Title: Emergence of KRAS mutations and acquisition of resistance to EGFR blockade.
Description:
3598 Background: Epidermal growth factor receptor (EGFR) blockade can effectively shrink tumors in patients with metastatic colorectal cancer (CRC).
However, most patients who benefit from EGFR blockade acquire resistance.
Although RAS mutation is established as a main cause of primary resistance, the mechanisms of this acquired resistance remain unclear.
Here, we aimed to identify the mechanisms underlying acquired resistance to EGFR blockade by using circulating cell-free (ccf)DNA to track emerging KRAS, BRAF and S492R mutations during chemotherapy.

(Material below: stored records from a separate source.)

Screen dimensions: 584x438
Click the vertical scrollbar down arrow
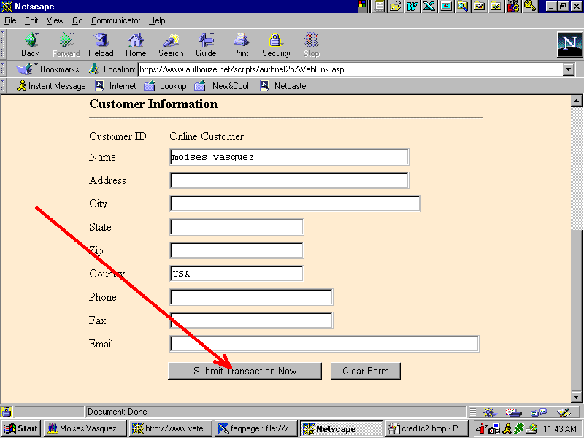(x=576, y=397)
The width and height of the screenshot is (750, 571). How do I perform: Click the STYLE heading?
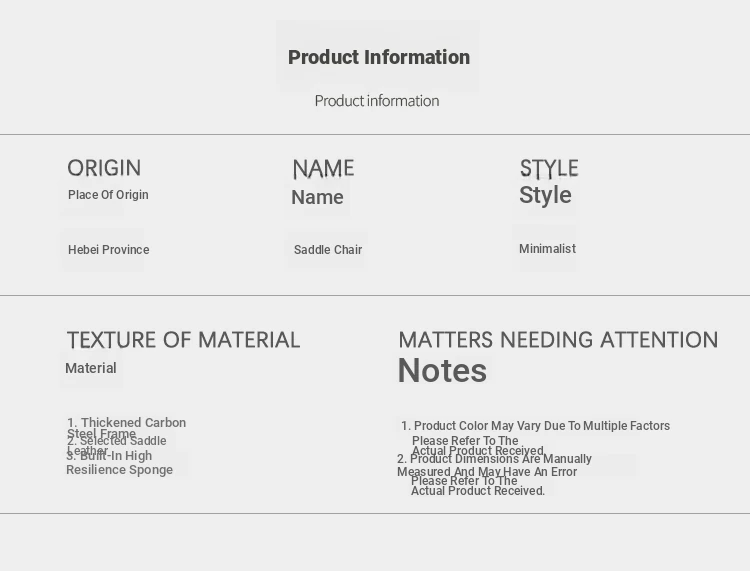pos(549,167)
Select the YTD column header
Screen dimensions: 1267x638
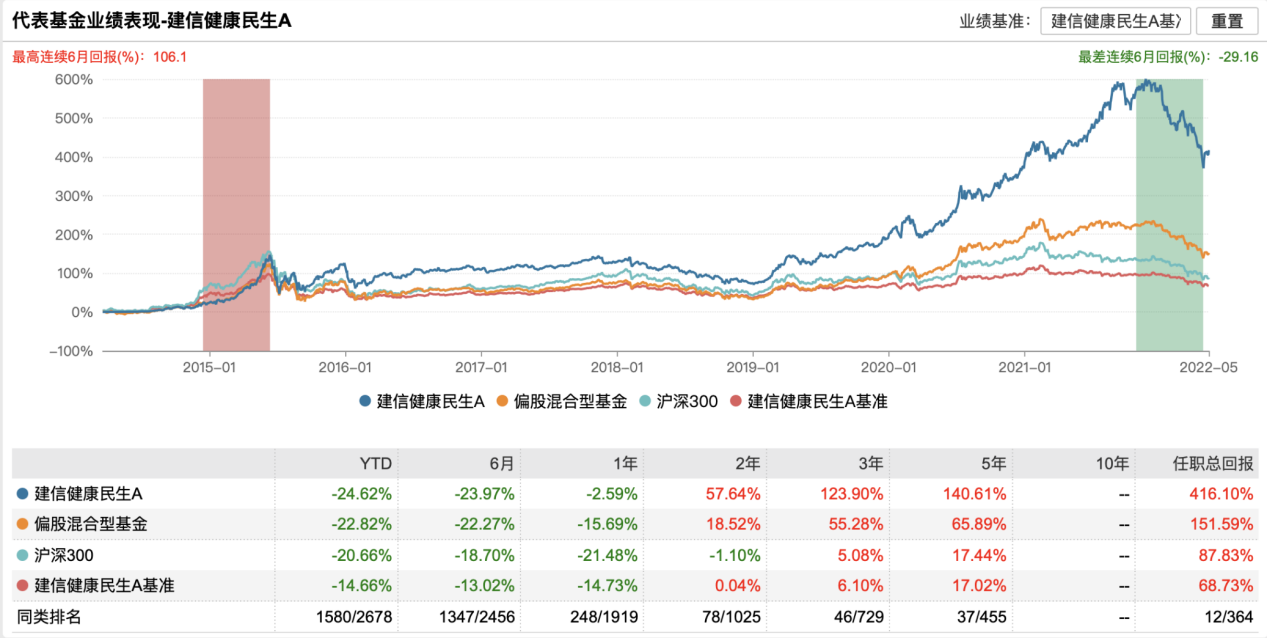coord(376,464)
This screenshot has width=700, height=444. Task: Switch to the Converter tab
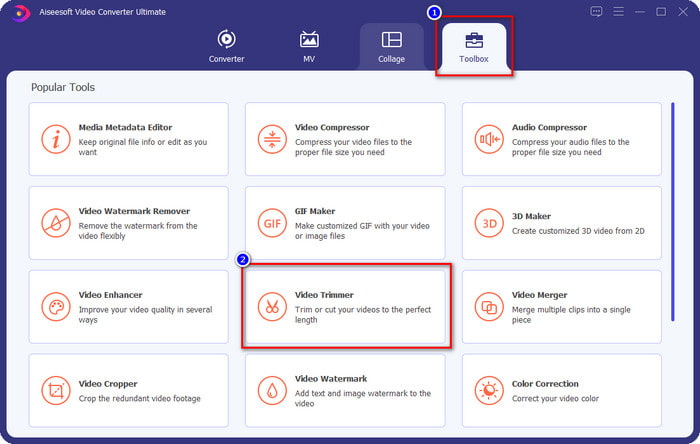coord(226,47)
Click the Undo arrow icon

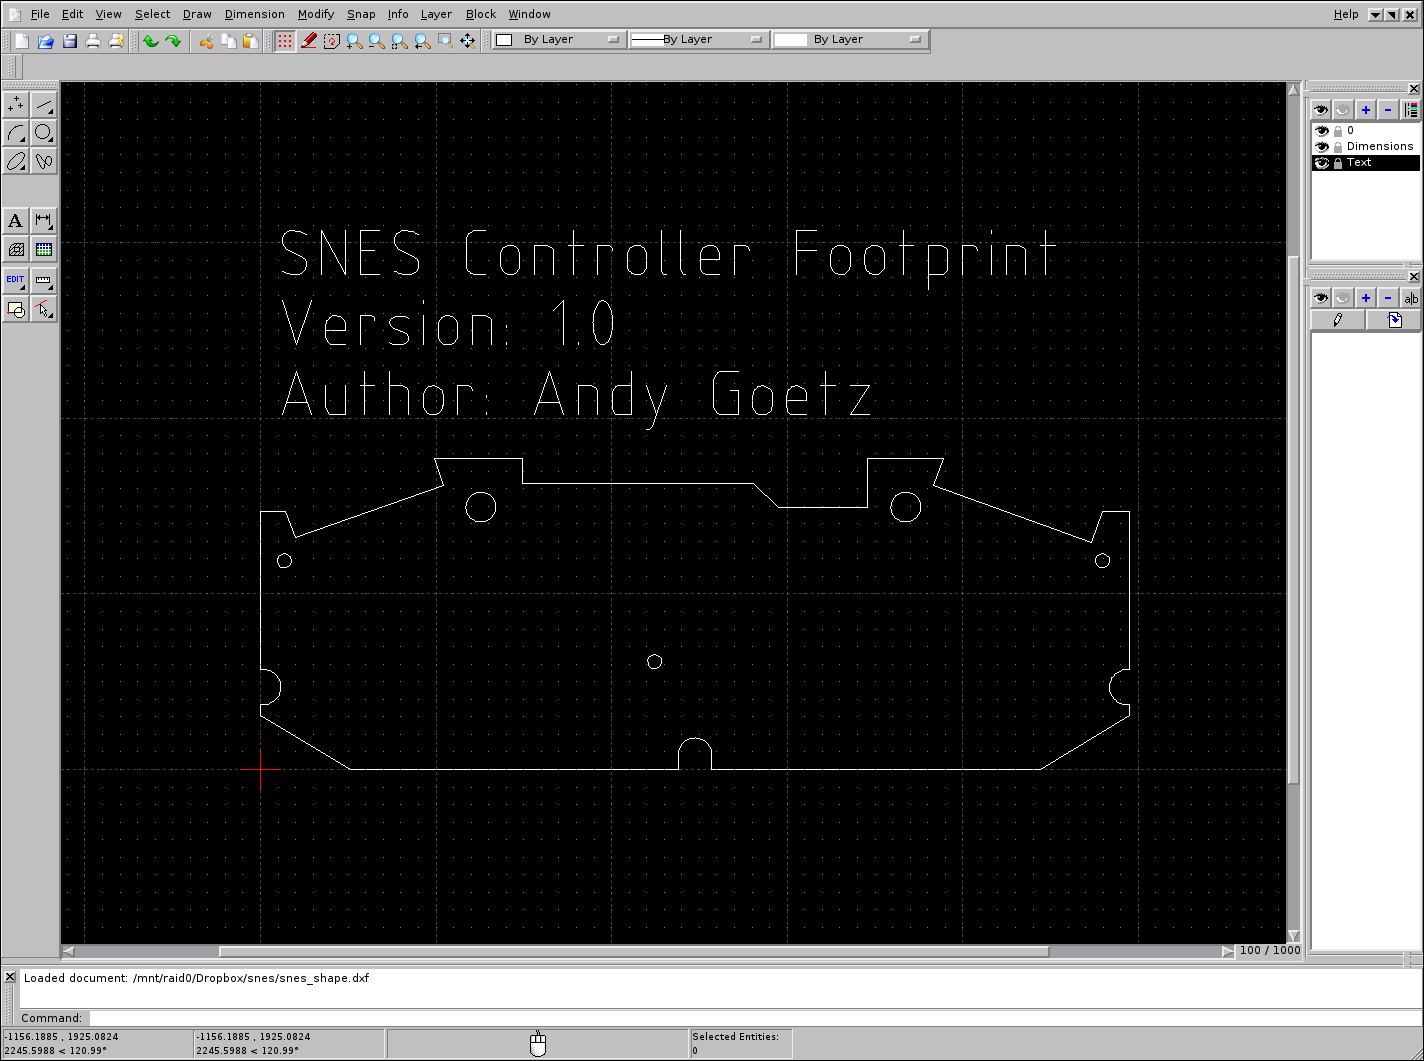150,40
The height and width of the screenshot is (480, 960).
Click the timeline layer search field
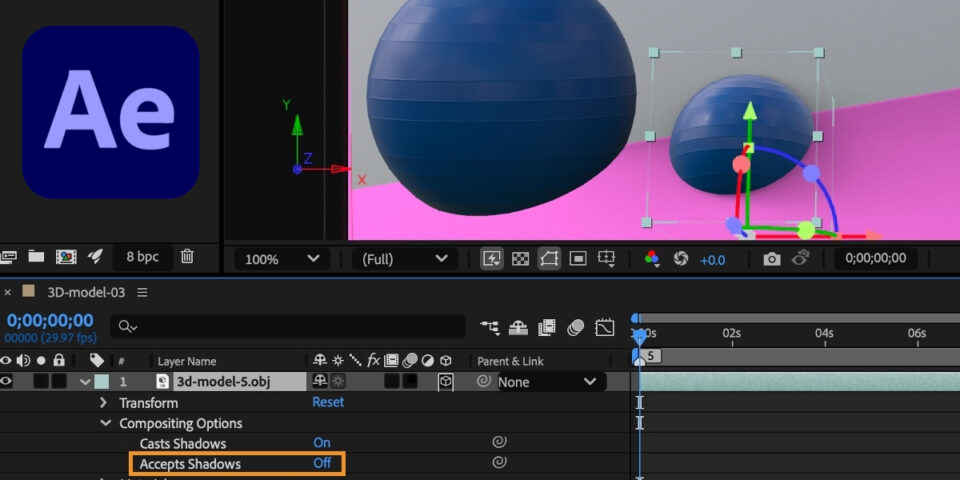click(x=290, y=327)
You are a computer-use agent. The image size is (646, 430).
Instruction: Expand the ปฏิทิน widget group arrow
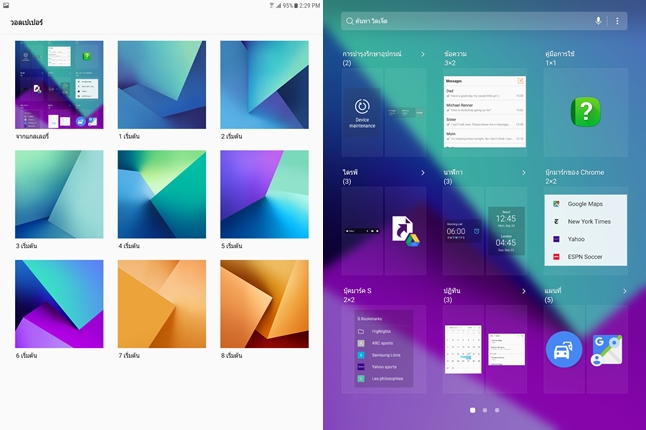point(523,291)
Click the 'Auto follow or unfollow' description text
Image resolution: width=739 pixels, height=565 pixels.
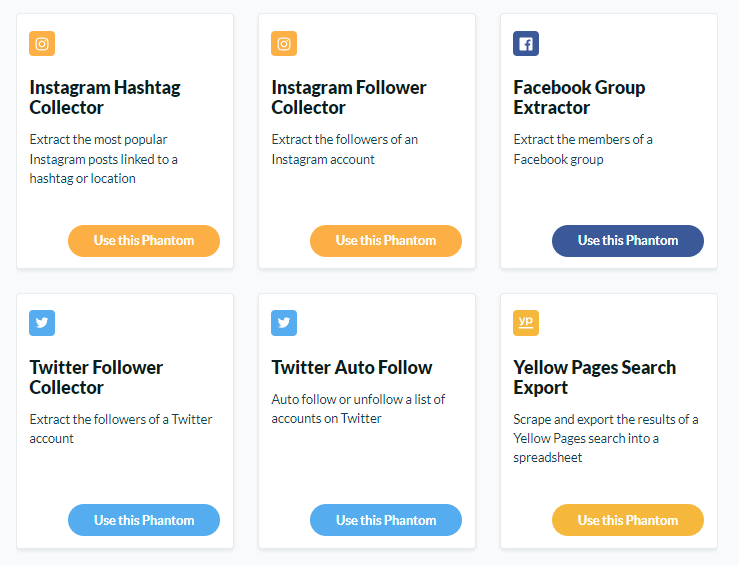(x=358, y=409)
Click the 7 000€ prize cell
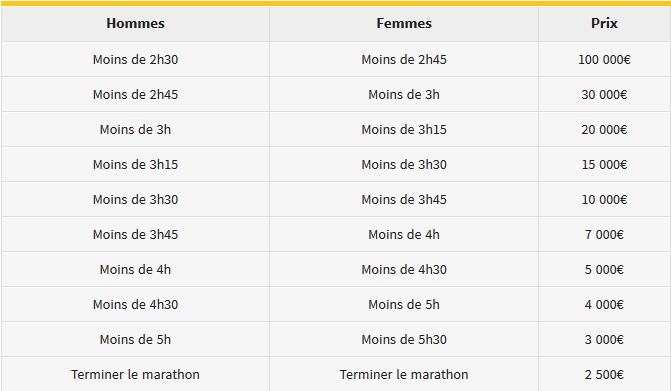This screenshot has width=671, height=391. [604, 234]
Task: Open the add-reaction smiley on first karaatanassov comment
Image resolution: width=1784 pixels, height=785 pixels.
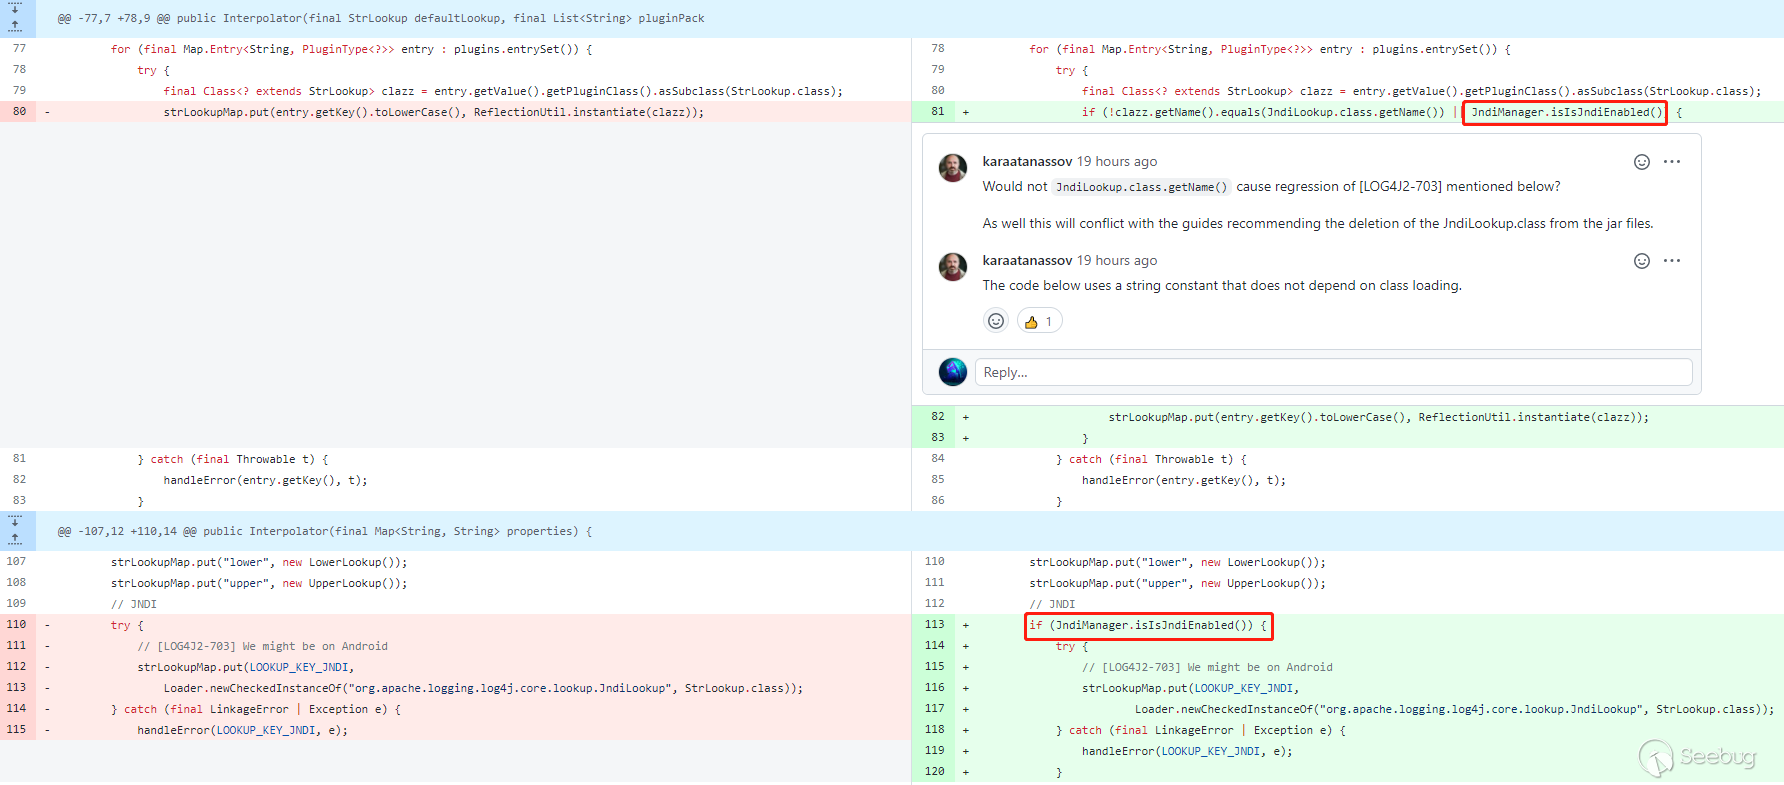Action: 1641,162
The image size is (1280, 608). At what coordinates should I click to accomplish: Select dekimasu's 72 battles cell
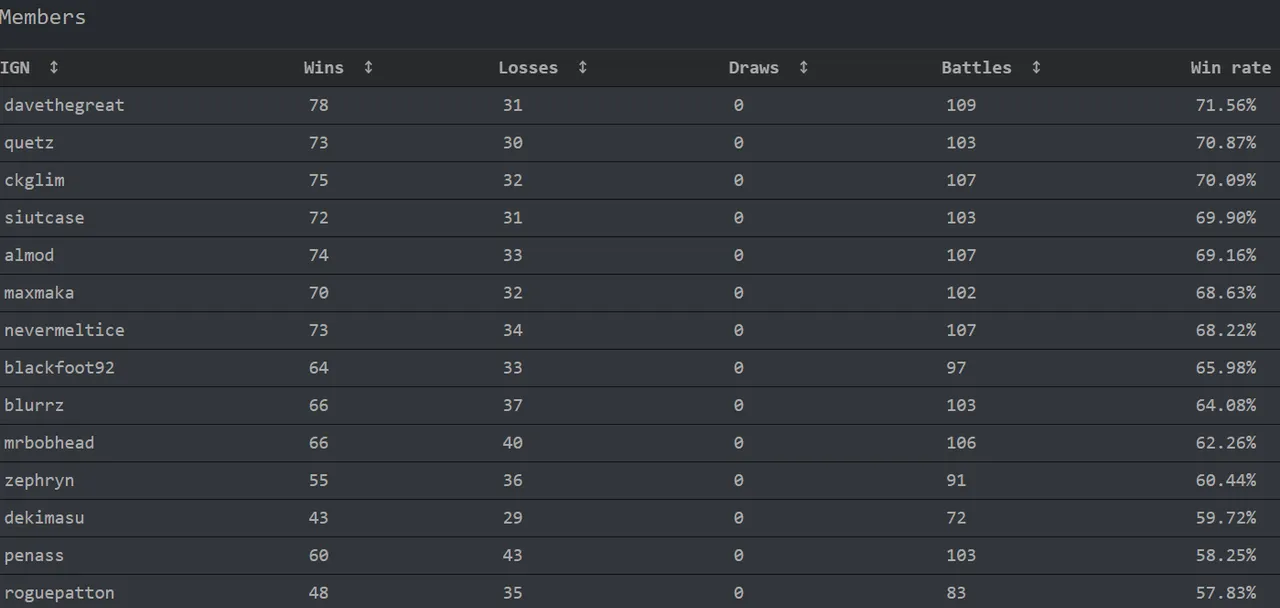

Methods: We enrolled 33 patients with metastatic CRC and no RAS mutations in their primary tumors.
Patients were treated with first-line systemic chemotherapy that included EGFR blockade.
We obtained ccfDNA from each patient before they started chemotherapy, and every 2–3 months during chemotherapy until disease progression.
We detected KRAS (codons 12, 13, 61, and 146), BRAF (V600E) and S492R mutations using digital polymerase chain reaction.
Results: KRAS mutations were detected in the ccfDNA of 4 of the 33 patients (12%) before chemotherapy.
The response rate was 88% (29/33); all four non-responders had KRAS mutations in their ccfDNA and one of the four had both KRAS and BRAF mutations before starting chemotherapy.
A response was detected in all patients (29/29) with no KRAS or BRAF mutations in their ccfDNA before chemotherapy.
Of the 29 initial responders, 14 (48%) acquired resistance.
Emerging KRAS mutations were detected in the ccfDNA of 13 of these 14 patients (93%); eight of these patients had multiple mutations (e.
g.
G12D and G12V; G13D and Q61H).
BRAF mutations were also detected in six patients (43%); none of the patients had solo BRAF mutations.
Six patients (43%) had S492R mutations; none of the patients had solo S492R mutations.
Only one patient had no KRAS, BRAF or S492R mutations.
Conclusions: Emergence of KRAS, BRAF or S492R mutations that were undetectable before the start of chemotherapy may be a mechanism underlying acquisition of resistance to EGFR blockade.
Notably, emerging KRAS mutations were detected in most of the patients (93%) who acquired resistance.
This indicates that KRAS mutation emergence may play a major role in the acquisition of resistance to EGFR blockade.